Towards Task-Oriented Flying: Framework, Infrastructure, and Principles

TL;DR

The paper presents a task-oriented end-to-end DRL framework for quadrotors, combined with an open-source, full-stack infrastructure (AirGym, AirGym-Real, rlPx4Controller) to enable rapid training and zero-shot sim-to-real deployment. It codifies design principles for task specification, perception, and training, and validates with four tasks—tracking, obstacle avoidance, high-speed maneuvers, and forest navigation—demonstrating robust performance under real-world disturbances. Key contributions include a principled framework linking simulation and hardware deployment, a scalable workflow for training and transfer, and detailed strategies for system identification, hover throttle learning, action continuity, trajectory guidance, and domain randomization. The work lowers entry barriers for practitioners to deploy learning-based controllers on aerial robots and provides a practical foundation for autonomously navigating dynamic, unstructured environments.

Abstract

Deploying robot learning methods to aerial robots in unstructured environments remains both challenging and promising.
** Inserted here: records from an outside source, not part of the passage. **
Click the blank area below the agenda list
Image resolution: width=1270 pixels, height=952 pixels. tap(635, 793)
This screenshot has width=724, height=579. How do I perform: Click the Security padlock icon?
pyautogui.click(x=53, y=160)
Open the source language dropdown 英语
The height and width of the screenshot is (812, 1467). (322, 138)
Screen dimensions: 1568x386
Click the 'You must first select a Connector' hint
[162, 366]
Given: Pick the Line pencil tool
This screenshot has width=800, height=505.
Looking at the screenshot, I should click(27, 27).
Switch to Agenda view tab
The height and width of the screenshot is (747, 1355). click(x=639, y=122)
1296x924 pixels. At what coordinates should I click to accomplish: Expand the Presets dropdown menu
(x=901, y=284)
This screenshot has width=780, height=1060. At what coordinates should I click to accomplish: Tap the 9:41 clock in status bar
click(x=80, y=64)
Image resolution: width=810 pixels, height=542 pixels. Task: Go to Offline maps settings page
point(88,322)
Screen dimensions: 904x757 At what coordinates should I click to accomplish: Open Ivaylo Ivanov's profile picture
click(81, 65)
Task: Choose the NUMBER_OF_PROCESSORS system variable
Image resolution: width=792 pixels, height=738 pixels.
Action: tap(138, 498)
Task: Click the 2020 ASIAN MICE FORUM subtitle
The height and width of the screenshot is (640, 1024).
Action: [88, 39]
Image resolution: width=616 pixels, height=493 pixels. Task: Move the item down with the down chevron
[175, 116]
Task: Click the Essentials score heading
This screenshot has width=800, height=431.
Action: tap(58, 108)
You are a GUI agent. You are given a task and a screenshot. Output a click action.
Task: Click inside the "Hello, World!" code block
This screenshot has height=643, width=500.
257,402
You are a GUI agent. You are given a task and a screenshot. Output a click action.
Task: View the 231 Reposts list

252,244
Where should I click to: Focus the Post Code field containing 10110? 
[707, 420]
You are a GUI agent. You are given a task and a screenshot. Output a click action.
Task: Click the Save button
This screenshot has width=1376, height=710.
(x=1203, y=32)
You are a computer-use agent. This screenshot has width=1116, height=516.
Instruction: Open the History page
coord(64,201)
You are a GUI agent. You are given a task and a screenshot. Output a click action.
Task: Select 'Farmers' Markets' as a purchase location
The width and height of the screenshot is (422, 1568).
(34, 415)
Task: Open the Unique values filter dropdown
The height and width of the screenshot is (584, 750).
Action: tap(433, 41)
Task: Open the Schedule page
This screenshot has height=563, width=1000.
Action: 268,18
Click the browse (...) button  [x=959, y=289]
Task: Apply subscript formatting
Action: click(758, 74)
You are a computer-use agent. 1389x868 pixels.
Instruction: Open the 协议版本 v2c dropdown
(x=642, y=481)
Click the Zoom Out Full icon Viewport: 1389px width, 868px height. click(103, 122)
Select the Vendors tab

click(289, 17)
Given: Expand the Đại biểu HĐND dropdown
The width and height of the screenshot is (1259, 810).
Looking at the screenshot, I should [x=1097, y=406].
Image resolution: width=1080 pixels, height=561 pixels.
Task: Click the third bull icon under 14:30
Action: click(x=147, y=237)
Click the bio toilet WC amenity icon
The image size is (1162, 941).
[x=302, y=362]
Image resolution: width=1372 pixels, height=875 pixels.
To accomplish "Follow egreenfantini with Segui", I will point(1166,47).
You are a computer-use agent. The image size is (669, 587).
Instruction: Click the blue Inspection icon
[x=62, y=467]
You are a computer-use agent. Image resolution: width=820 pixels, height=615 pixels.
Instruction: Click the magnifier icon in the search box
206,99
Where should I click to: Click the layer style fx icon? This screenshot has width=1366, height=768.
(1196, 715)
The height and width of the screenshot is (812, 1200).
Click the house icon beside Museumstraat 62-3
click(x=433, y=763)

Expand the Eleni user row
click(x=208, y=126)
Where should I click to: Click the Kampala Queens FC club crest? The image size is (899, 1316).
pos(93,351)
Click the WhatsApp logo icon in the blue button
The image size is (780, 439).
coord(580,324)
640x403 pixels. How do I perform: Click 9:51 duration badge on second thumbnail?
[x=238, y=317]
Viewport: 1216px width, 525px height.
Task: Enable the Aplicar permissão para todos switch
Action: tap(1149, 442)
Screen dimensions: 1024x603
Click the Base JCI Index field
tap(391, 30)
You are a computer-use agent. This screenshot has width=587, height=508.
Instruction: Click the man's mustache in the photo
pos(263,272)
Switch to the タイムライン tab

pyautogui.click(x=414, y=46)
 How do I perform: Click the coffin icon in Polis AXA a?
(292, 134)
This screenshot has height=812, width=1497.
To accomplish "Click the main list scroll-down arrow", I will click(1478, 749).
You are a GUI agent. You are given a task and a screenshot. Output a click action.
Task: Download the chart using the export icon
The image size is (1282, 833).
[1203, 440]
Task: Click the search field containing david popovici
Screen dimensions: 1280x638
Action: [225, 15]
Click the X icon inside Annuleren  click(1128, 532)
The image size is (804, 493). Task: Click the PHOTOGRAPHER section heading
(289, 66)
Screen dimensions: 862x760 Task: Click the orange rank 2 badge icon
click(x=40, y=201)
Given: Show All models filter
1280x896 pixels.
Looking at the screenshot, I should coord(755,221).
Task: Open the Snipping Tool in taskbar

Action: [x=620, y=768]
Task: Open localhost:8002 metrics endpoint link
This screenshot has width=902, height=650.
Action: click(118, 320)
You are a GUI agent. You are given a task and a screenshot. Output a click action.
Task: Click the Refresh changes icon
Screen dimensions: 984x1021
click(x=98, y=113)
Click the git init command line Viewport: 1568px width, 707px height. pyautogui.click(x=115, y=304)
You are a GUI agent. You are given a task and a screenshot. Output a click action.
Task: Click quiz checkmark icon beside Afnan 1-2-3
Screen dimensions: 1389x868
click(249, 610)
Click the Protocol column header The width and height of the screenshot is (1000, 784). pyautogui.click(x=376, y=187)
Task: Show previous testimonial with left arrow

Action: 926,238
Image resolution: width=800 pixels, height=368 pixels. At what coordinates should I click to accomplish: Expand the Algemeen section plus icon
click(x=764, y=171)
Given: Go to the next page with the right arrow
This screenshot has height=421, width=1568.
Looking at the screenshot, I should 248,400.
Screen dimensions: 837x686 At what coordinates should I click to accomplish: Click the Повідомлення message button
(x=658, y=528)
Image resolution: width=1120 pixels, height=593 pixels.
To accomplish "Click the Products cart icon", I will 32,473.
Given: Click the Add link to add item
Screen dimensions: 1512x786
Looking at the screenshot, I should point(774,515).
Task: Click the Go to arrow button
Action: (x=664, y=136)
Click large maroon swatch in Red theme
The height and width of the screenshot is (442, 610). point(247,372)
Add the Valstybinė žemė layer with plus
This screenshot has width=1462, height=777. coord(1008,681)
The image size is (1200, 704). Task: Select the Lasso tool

While recent advances in deep reinforcement learning (DRL) have enabled end-to-end flight control, the field still lacks systematic design guidelines and a unified infrastructure to support reproducible training and real-world deployment. We present a task-oriented framework for end-to-end DRL in quadrotors that integrates design principles for complex task specification and reveals the interdependencies among simulated task definition, training design principles, and physical deployment. Our framework involves software infrastructure, hardware platforms, and open-source firmware to support a full-stack learning infrastructure and workflow. Extensive empirical results demonstrate robust flight and sim-to-real generalization under real-world disturbances. By reducing the entry barrier for deploying learning-based controllers on aerial robots, our work lays a practical foundation for advancing autonomous flight in dynamic and unstructured environments.

Figures (9)

• Figure 1: A DRL-based sim-to-real task-oriented framework. The left gear serves as the driving gear and represents simulation-related items, including simulator core, task principles middle layer, and sim-to-real techniques outermost layer. The right gear is the driven layer, involving hardware devices as inner layer, as well as firmware and software as outer layer.
• Figure 2: The proposed pipeline and the relationships between each part. In (a) AirGym, we provide four classical tasks: tracking, avoidance, target hitting, and planning. (b) illustrates the sensing processing and features fusion during the training phase. The left image in (b) shows visual input is compressed into a vector using VAEs. The depth image is reconstructed by using self-supervised learning, and the encoding part is used as the image encoder in the DRL loop. The right image in (b) illustrates ESDF distance which is used as an efficient spatial description, where we use the minimum value in depth array is used as the ESDF distance. (c) shows all different control modes that can be selected. (d) is the onboard inference module that runs on the flight platform. It is worth mentioning that the VIO part is not indispensable in our experiments because global states estimation is not necessary in our Ego-centric design. (e) builds the bridge between PX4 flight controller and the algorithm. Finally, bottom-left device is our flight platform X152b.
• Figure 3: (a)(b) show the tracking performance under different conditions. We set a lemniscate trajectory as tracking reference and illustrate the cumulative flight path under indoor no-wind and outdoor windy environments. (c) is dynamic obstacle avoidance task by end-to-end DRL Sim-to-Real using depth sensing. The quadrotor with blue halo tries to dodge a fast flying football. Our experiment is conducted in a wild GNSS-deny environment and only relies on onboard sensing for perception and localization. The speed of flying ball reaches about $15 \mathrm{m\cdot s^{-1}}$. (d) shows the generalization experiments by using different throwing objects with various speed. One hundred episodes are evaluated for each experiment and success rate are recorded.
• Figure 4: High-speed target hitting results. The blue halo is the quadrotor X152b with a strip light. (a) shows the high speed tracking with a sigmoid reference. (b) shows a target hitting task that accelerates from $0\mathrm{m\cdot s^{-1}}$ and hits a virtual target.
• Figure 5: Navigating to fly out of the woods by task Planning sim-to-real. The sub-figure at the right bottom is generated using depth image after experiments and only for terrain illustration.